I had " typical" atrial flutter and my EP really sold me on  an ablation .It was a no-brainer as he claimed success rates of well over 95% with a risk of it returning at under 5% .

 Sure enough, it was highly successful for me 8yrs ago. and having an ablation was such  a good decision.

 Since then I have had normal sinus rhythm and came off blood-thinners immediately.  .  But you do need to :-

i )  ascertain the type of flutter you have and                

ii )  do lots of research to find the very best EP in your area  ( as Agent said ,their levels of skill do vary )

Best of luck



by Gemita - 2019-10-31 07:50:48

Hello Rebeccaanne, have found responses to your post really helpful.  

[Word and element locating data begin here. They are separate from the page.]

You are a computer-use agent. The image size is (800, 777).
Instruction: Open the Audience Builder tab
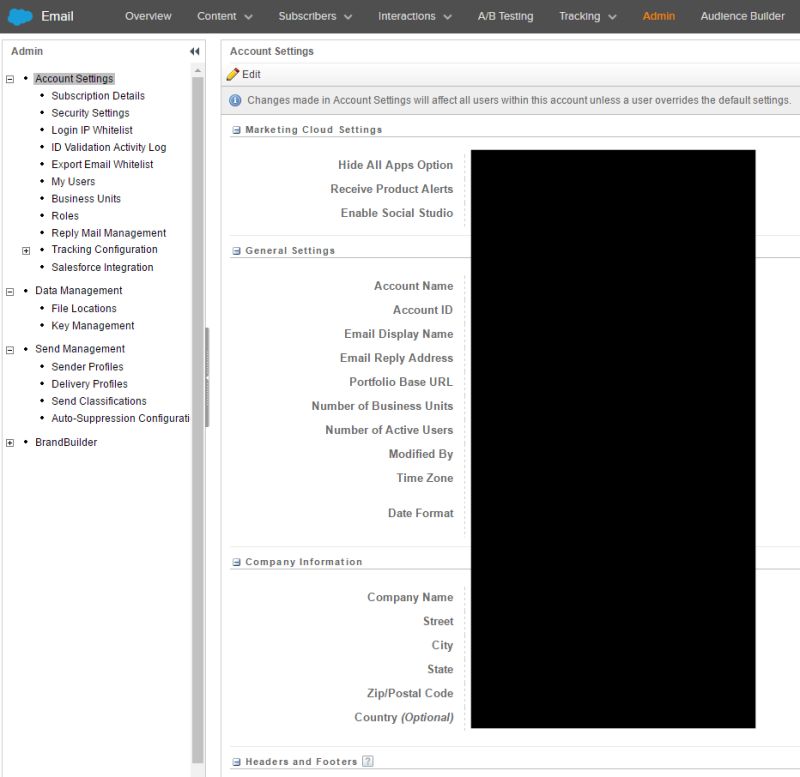click(742, 16)
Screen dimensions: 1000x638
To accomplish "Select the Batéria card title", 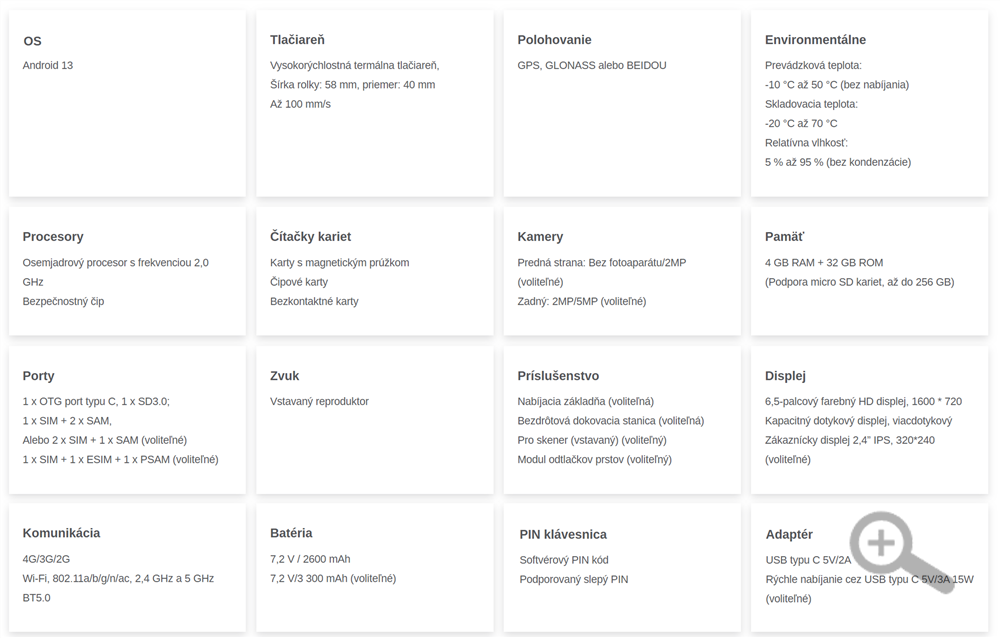I will point(291,533).
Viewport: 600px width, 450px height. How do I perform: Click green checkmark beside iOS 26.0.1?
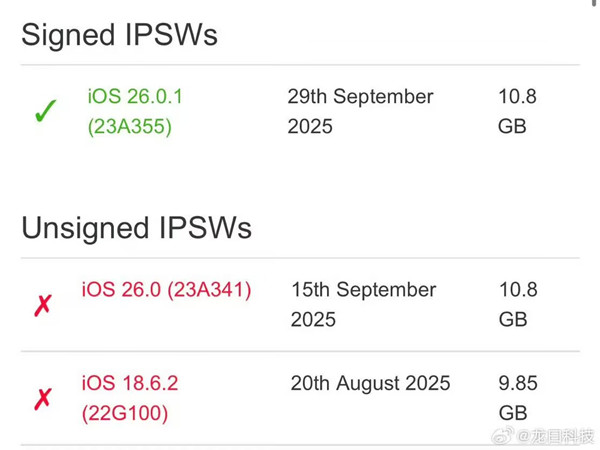pyautogui.click(x=45, y=113)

For me vagus nerve maneuvers can be very hit and miss and cannot be relied on to terminate my arrhythmias.  Ice wont do it for me - it triggers an arrhythmia.  I find "positional changes" like standing from lying can often terminate an arrhythmia, whereas bending forward can often trigger tachycardia, but we are all so different.  I do believe though that because of the proximity of our oesophagus to our hearts, swallowing and digestion problems can trigger arrhythmias in many.  Swallowing is a strong trigger for my several arrhythmias.  

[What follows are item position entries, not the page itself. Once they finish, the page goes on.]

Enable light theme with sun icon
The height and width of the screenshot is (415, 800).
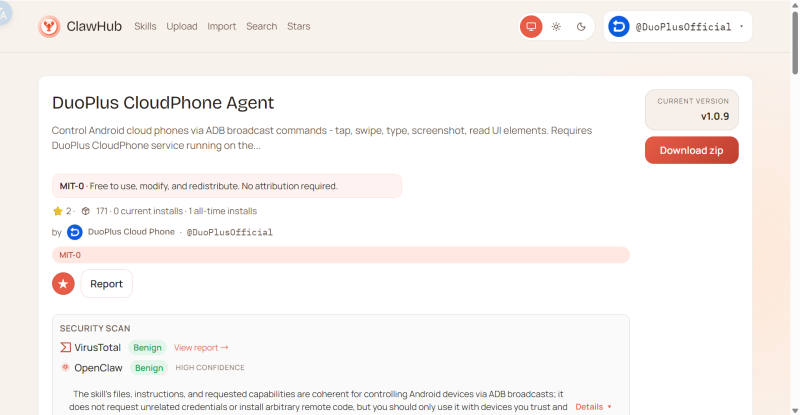point(556,27)
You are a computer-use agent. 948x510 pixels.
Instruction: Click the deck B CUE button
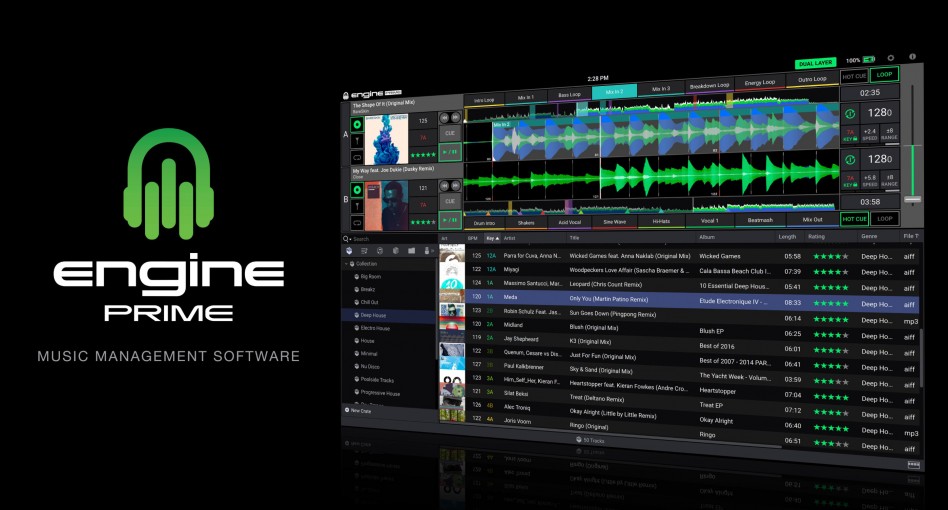tap(450, 201)
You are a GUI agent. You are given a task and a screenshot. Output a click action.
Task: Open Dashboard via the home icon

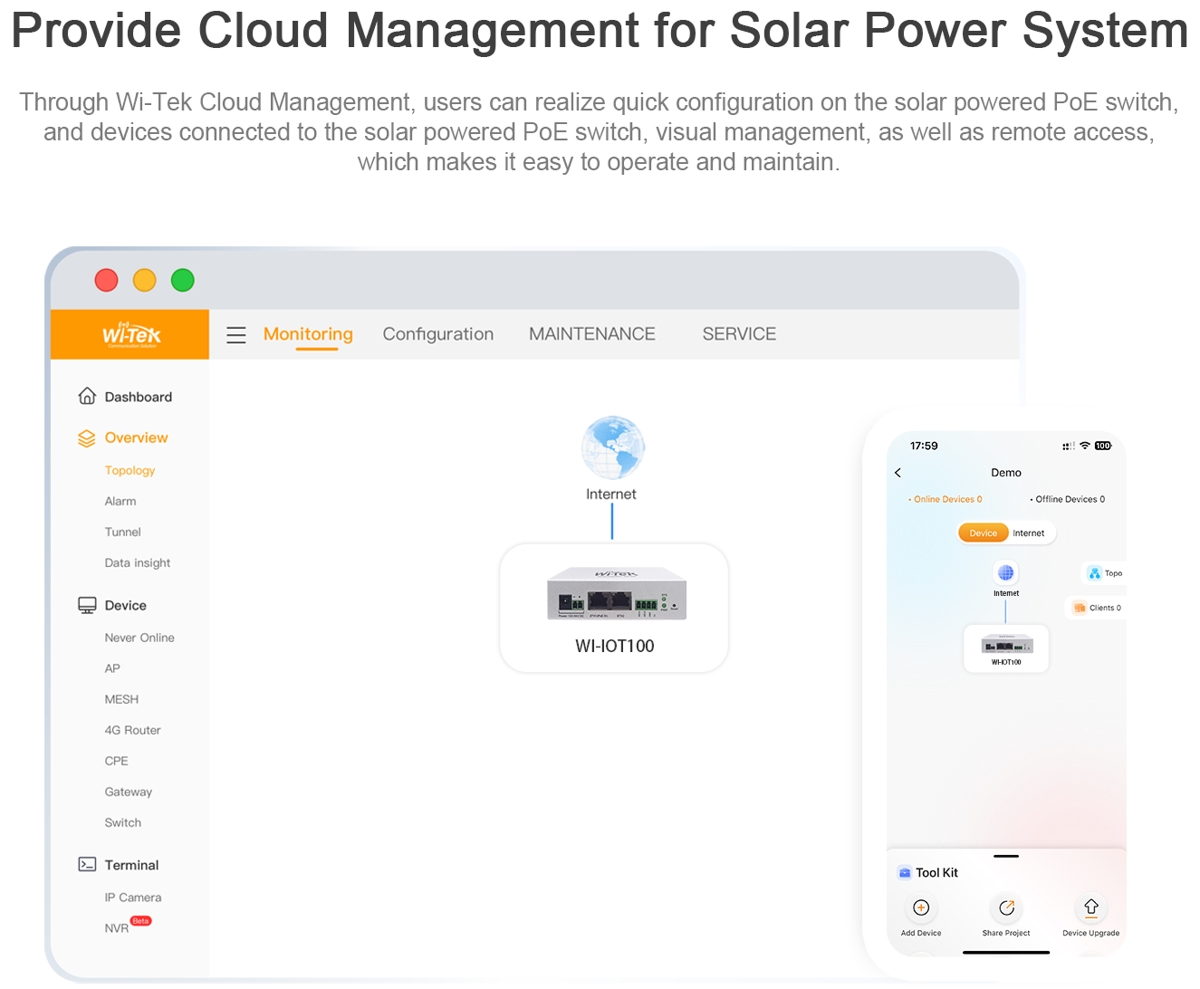[x=88, y=397]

What to do about Atrial Flutter ?  I would ask for some long term monitoring to give your doctors as much information as possible about the nature of your Flutter before coming to an informed decision.  Then, if heart rates are high and cannot be controlled with medication, I would definitely consider an ablation.  Atrial Flutter may be easier to fix than Atrial Fibrillation, depending on the type of Flutter you have, so why not try to eliminate it ?  Of course it depends on your age and other health conditions because both of these will determine how safe an ablation for you is likely to be and the risks involved.  One ablation will carry a certain % risk and any subsequent ablation will increase that % risk for a complication, so we have to weigh this up when we consider multiple ablations.

I note your doctor suggested that if you were comfortable with everything you could wait another 3 months before coming to a decision.  This would suggest to me that your Atrial Flutter is being controlled (at least the speed of the arrhythmia since you say you do not have symptoms ?). I would not be happy to be in constant Flutter, but that is only my humble opinion.  Finally I hope your hypertension/hyperlipidemia is being firmly controlled since both will make an arrhythmia more likely to occur.  Good luck 

Crusty is exactly right (others are also)

by AgentX86 - 2019-10-31 21:56:49

I just wanted to make it clear that I didn't intend to minimize the danger of extended periods of flutter or any tachycardia.  I had the AV/His ablation because everything else failed (made the situation worse, really).  In my case the flutter didn't cause tachycardia (very slow AV conduction - rates around 90-100bpm), rather an unacceptable symptomatic arrhythmia caused by constantly varying 3:1, 4:1, 5:1 AV conduction.

I can "relax" now because my PM is doing all the work but my atria are just in the way (complete AV dyssynchrony).